For any PK model where the drug elimination is proportional to the
plasma concentration, it follows that the hazard of a molecule to be
eliminated is proportional to the plasma concentration. Therefore MRT
can be obtained by summing the product of hazard and time (AUMC), and
normalize this to the cumulative hazard (AUC). This implies that
MRT = AUMC / AUC
where AUMC is the area under the C*t versus time profile integral(0-inf) { C*t }
(C*t is the product of concentration and time)

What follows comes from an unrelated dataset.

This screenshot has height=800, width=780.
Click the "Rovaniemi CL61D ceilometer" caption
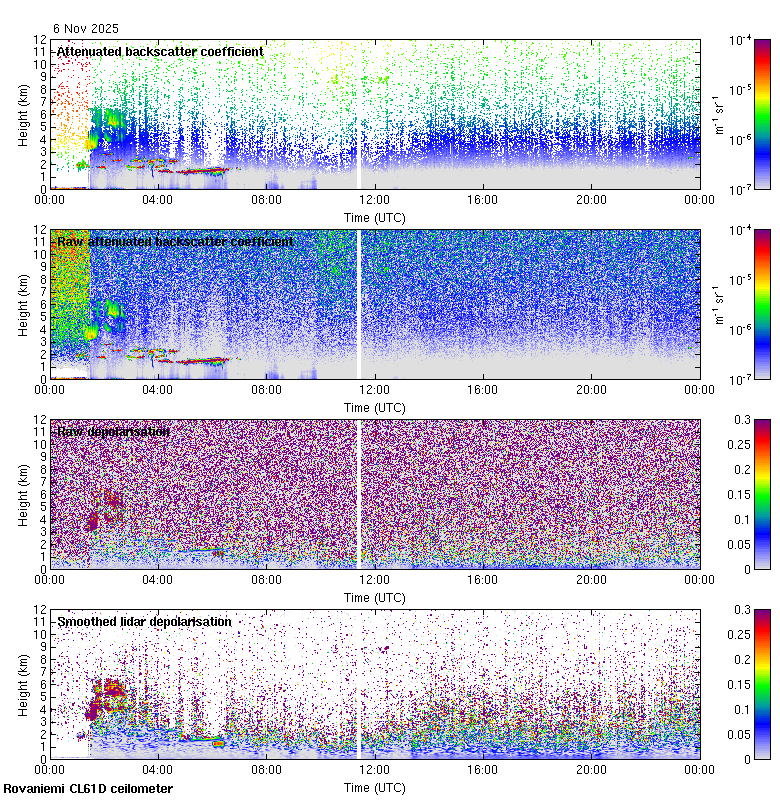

For a one-comparment model the concentration - time profile at IV bolus
is C = C0 * exp(-k*t), so
MRT = integral(0-inf) { C*t } / integral(0-inf) { C }
= integral(0-inf) { C0 * t * exp(-k*t) } / integral(0-inf) { C0 *
exp(-k*t) }
= ( C0 / k^2 ) / (C0 / k) = 1 / k
At time t = MRT it follows: C / C0 = exp(-k*MRT) = exp(-1) = 0.367879.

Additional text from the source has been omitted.